Aim of the task: Rewrite the entries below with every "GUI agent" replaced by "computer-use agent", leaving everything else unchanged.

Material for this exercise:
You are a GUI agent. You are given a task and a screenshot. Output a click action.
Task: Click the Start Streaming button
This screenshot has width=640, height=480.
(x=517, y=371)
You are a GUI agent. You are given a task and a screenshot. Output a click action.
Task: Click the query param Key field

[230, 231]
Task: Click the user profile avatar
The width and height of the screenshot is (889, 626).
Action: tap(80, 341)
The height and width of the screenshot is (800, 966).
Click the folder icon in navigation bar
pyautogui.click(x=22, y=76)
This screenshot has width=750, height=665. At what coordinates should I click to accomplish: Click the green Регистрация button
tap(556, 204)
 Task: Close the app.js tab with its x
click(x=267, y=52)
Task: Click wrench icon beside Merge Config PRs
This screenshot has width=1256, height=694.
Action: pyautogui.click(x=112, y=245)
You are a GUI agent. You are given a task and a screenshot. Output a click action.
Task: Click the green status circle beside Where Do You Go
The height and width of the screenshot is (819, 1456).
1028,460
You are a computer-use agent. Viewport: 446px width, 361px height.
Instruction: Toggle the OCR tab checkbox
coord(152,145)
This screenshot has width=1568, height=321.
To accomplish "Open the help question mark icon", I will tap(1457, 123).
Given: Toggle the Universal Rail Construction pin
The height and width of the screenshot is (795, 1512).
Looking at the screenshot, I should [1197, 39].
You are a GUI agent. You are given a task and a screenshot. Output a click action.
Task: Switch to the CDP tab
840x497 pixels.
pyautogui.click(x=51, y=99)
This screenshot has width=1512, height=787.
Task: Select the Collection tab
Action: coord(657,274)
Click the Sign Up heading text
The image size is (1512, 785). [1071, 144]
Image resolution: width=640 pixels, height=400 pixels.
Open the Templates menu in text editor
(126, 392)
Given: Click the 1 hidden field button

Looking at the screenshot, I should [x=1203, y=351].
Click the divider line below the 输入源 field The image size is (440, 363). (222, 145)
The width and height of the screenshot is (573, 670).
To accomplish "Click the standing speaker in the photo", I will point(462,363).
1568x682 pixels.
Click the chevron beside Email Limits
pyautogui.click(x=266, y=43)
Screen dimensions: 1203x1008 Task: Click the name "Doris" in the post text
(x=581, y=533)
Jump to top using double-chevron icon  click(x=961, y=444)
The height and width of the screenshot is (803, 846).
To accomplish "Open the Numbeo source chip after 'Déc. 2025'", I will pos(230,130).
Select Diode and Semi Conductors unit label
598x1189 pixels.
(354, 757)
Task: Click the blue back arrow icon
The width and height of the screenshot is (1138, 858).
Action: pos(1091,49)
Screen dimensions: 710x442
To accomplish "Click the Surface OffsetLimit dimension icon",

Output for this exercise:
You are a computer-use agent. You are given a task and a screenshot. Output a click action.
Task: Click the Start Streaming button
This screenshot has width=640, height=480.
(x=517, y=371)
You are a computer-use agent. You are given a task and a screenshot. Output a click action.
Task: Click the query param Key field

[230, 231]
Task: Click the user profile avatar
The width and height of the screenshot is (889, 626).
Action: tap(80, 341)
The height and width of the screenshot is (800, 966).
Click the folder icon in navigation bar
pyautogui.click(x=22, y=76)
This screenshot has width=750, height=665. At what coordinates should I click to accomplish: Click the green Регистрация button
tap(556, 204)
 Task: Close the app.js tab with its x
click(x=267, y=52)
Task: Click wrench icon beside Merge Config PRs
This screenshot has width=1256, height=694.
Action: pyautogui.click(x=112, y=245)
You are a computer-use agent. You are given a task and a screenshot. Output a click action.
Task: Click the green status circle beside Where Do You Go
The height and width of the screenshot is (819, 1456).
1028,460
You are a computer-use agent. Viewport: 446px width, 361px height.
Instruction: Toggle the OCR tab checkbox
coord(152,145)
This screenshot has width=1568, height=321.
To accomplish "Open the help question mark icon", I will tap(1457, 123).
Given: Toggle the Universal Rail Construction pin
The height and width of the screenshot is (795, 1512).
Looking at the screenshot, I should [1197, 39].
You are a computer-use agent. You are given a task and a screenshot. Output a click action.
Task: Switch to the CDP tab
840x497 pixels.
pyautogui.click(x=51, y=99)
This screenshot has width=1512, height=787.
Task: Select the Collection tab
Action: coord(657,274)
Click the Sign Up heading text
The image size is (1512, 785). [1071, 144]
Image resolution: width=640 pixels, height=400 pixels.
Open the Templates menu in text editor
(126, 392)
Given: Click the 1 hidden field button

Looking at the screenshot, I should [x=1203, y=351].
Click the divider line below the 输入源 field The image size is (440, 363). (222, 145)
The width and height of the screenshot is (573, 670).
To accomplish "Click the standing speaker in the photo", I will point(462,363).
1568x682 pixels.
Click the chevron beside Email Limits
pyautogui.click(x=266, y=43)
Screen dimensions: 1203x1008 Task: Click the name "Doris" in the post text
(x=581, y=533)
Jump to top using double-chevron icon  click(x=961, y=444)
The height and width of the screenshot is (803, 846).
To accomplish "Open the Numbeo source chip after 'Déc. 2025'", I will pos(230,130).
Select Diode and Semi Conductors unit label
598x1189 pixels.
(354, 757)
Task: Click the blue back arrow icon
The width and height of the screenshot is (1138, 858).
Action: pos(1091,49)
Screen dimensions: 710x442
To accomplish "Click the Surface OffsetLimit dimension icon",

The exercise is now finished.